Search the data for "card". Each line containing it is to be copied.
:: Data extract
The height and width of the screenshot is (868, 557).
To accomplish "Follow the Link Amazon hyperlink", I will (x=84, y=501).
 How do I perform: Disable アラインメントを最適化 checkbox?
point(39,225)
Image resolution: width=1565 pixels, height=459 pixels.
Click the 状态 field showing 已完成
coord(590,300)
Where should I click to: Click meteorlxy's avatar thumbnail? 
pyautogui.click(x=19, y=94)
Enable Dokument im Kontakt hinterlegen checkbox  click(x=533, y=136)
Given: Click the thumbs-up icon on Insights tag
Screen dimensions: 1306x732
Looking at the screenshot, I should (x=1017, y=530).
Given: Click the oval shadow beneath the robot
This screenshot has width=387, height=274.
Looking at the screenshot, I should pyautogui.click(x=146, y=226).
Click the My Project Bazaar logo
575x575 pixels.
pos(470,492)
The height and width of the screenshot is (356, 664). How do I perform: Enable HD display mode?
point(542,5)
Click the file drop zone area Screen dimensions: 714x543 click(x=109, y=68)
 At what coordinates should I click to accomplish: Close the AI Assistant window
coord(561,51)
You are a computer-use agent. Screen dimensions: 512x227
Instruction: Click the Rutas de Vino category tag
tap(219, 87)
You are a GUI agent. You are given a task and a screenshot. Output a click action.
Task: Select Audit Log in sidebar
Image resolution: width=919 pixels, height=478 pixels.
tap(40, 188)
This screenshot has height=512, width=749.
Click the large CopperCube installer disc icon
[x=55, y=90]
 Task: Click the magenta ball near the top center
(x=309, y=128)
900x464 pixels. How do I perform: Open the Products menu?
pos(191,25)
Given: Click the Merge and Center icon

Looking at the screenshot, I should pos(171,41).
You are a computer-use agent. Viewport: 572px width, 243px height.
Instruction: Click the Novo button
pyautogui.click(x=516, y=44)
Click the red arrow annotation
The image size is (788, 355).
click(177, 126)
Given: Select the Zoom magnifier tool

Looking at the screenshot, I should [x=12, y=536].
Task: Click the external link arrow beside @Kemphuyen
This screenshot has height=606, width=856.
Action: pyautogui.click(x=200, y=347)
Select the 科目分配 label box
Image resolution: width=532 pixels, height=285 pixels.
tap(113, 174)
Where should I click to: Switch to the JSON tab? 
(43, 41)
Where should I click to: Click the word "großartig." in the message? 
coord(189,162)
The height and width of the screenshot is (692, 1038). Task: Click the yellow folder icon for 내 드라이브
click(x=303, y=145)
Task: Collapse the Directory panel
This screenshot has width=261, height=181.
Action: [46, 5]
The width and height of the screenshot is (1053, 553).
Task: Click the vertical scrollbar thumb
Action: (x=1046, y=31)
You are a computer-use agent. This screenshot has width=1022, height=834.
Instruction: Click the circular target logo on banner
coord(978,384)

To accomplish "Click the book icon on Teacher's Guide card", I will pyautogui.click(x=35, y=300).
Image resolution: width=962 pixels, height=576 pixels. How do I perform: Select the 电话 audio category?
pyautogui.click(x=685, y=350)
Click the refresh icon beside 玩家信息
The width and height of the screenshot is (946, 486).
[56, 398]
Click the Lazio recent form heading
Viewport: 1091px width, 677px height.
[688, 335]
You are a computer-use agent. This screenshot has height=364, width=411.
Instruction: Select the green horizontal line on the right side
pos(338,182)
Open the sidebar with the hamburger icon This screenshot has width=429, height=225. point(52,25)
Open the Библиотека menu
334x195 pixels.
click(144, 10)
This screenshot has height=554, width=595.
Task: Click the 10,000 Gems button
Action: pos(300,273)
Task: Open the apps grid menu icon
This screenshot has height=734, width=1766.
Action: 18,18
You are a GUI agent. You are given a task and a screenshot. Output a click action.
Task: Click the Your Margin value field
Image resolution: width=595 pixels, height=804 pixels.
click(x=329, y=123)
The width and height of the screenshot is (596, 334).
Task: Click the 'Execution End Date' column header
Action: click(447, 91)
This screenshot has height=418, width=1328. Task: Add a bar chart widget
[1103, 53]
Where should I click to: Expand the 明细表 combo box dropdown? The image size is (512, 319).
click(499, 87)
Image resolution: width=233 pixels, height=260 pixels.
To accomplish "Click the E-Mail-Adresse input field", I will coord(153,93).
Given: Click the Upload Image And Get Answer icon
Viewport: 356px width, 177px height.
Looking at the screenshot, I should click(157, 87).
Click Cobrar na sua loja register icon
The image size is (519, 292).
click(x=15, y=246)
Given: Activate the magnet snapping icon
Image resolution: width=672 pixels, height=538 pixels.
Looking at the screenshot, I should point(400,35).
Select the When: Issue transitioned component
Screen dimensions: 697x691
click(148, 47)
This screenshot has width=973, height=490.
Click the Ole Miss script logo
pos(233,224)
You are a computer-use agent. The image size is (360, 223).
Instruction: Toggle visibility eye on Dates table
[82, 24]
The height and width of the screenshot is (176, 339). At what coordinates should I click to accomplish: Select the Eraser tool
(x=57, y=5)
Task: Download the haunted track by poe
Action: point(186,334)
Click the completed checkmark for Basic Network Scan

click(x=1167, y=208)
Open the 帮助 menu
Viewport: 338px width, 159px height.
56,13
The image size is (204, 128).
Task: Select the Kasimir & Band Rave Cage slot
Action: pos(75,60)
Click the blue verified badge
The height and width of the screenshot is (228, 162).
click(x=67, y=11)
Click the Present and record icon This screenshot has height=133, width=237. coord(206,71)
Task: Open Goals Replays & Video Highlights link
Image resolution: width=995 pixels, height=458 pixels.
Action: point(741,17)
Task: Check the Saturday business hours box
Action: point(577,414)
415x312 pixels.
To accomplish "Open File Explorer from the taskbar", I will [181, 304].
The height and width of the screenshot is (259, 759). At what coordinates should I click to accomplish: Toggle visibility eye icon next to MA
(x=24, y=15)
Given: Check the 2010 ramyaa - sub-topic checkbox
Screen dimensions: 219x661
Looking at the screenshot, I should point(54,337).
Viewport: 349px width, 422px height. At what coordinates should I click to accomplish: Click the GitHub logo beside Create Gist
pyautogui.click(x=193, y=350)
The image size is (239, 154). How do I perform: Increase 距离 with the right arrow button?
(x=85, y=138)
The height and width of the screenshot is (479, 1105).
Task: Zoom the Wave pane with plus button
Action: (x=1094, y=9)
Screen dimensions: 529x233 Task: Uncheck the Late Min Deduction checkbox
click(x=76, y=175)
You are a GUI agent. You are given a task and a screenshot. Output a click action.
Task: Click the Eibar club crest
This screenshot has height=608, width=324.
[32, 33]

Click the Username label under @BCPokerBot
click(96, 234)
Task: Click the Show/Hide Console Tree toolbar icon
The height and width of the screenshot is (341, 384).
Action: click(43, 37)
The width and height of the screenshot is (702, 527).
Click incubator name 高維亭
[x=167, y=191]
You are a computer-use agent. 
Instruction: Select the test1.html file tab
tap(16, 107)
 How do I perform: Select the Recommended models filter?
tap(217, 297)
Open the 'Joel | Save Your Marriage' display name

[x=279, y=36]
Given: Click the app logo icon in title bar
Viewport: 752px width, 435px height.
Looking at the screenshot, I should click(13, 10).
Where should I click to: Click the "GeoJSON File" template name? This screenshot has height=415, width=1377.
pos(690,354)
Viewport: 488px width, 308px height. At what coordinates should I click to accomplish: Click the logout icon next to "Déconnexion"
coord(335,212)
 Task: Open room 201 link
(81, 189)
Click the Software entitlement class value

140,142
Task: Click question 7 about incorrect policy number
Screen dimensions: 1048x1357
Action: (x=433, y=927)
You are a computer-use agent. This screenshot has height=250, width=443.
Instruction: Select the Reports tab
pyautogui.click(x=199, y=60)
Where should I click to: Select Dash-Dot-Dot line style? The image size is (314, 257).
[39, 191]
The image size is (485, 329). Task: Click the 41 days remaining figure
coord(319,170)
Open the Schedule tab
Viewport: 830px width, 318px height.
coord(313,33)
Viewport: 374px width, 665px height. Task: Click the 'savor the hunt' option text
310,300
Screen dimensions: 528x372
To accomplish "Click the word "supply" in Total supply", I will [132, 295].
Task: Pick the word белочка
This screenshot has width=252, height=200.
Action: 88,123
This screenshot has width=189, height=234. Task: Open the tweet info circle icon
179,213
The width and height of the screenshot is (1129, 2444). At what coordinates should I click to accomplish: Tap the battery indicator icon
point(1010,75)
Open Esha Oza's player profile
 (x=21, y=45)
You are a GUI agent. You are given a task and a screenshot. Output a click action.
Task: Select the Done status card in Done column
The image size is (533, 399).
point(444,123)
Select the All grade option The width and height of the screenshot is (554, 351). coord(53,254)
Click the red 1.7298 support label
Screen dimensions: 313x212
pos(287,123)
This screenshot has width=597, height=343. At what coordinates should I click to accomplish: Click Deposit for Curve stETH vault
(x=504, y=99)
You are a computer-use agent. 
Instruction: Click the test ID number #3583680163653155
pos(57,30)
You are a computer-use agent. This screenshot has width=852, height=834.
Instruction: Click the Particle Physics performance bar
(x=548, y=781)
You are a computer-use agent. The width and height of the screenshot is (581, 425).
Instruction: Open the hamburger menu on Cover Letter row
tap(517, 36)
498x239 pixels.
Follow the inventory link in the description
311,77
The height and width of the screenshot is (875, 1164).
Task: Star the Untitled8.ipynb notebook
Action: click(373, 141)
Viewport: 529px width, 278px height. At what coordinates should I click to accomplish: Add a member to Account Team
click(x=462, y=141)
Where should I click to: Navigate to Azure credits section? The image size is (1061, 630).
::::
Answer below »
To accomplish "Click the book icon on Teacher's Guide card", I will pyautogui.click(x=35, y=300).
Task: Select the Done status card in Done column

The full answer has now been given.